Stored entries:
[Start of Attachment]
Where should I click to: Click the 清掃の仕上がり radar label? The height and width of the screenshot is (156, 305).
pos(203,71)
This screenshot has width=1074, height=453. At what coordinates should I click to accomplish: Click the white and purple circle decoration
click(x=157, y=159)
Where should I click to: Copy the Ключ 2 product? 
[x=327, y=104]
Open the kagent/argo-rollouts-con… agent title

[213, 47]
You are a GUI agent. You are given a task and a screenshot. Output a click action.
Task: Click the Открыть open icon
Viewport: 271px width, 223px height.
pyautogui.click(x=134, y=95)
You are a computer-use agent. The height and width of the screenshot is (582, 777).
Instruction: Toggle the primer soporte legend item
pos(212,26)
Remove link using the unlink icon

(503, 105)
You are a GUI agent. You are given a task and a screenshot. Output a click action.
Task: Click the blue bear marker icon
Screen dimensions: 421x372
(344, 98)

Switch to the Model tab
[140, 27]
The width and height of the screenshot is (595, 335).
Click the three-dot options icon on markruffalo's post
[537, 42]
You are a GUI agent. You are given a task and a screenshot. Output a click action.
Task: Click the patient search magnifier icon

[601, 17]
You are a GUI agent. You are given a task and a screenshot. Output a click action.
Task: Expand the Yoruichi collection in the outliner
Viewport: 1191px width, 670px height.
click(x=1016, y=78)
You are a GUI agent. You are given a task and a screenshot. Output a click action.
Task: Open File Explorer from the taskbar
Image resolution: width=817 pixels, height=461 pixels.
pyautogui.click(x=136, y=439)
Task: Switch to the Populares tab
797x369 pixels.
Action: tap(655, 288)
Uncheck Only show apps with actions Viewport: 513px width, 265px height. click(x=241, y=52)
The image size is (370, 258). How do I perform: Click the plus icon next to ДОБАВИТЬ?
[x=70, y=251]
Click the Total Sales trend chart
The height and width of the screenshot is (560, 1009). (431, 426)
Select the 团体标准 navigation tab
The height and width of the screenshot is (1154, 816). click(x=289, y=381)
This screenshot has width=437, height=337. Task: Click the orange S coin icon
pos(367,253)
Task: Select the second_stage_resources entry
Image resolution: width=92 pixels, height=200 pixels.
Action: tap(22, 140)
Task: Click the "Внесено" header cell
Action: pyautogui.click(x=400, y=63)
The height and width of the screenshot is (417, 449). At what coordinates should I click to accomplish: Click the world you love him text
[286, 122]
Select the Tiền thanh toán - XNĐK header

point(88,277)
[End of Attachment]
Output the lines above between the one holding "Where should I click to: Copy" and the one holding "You are a computer-use", inclusive, with nothing before or after them.

RESULT OF THIS EXERCISE =>
Where should I click to: Copy the Ключ 2 product? 
[x=327, y=104]
Open the kagent/argo-rollouts-con… agent title

[213, 47]
You are a GUI agent. You are given a task and a screenshot. Output a click action.
Task: Click the Открыть open icon
Viewport: 271px width, 223px height.
pyautogui.click(x=134, y=95)
You are a computer-use agent. The height and width of the screenshot is (582, 777).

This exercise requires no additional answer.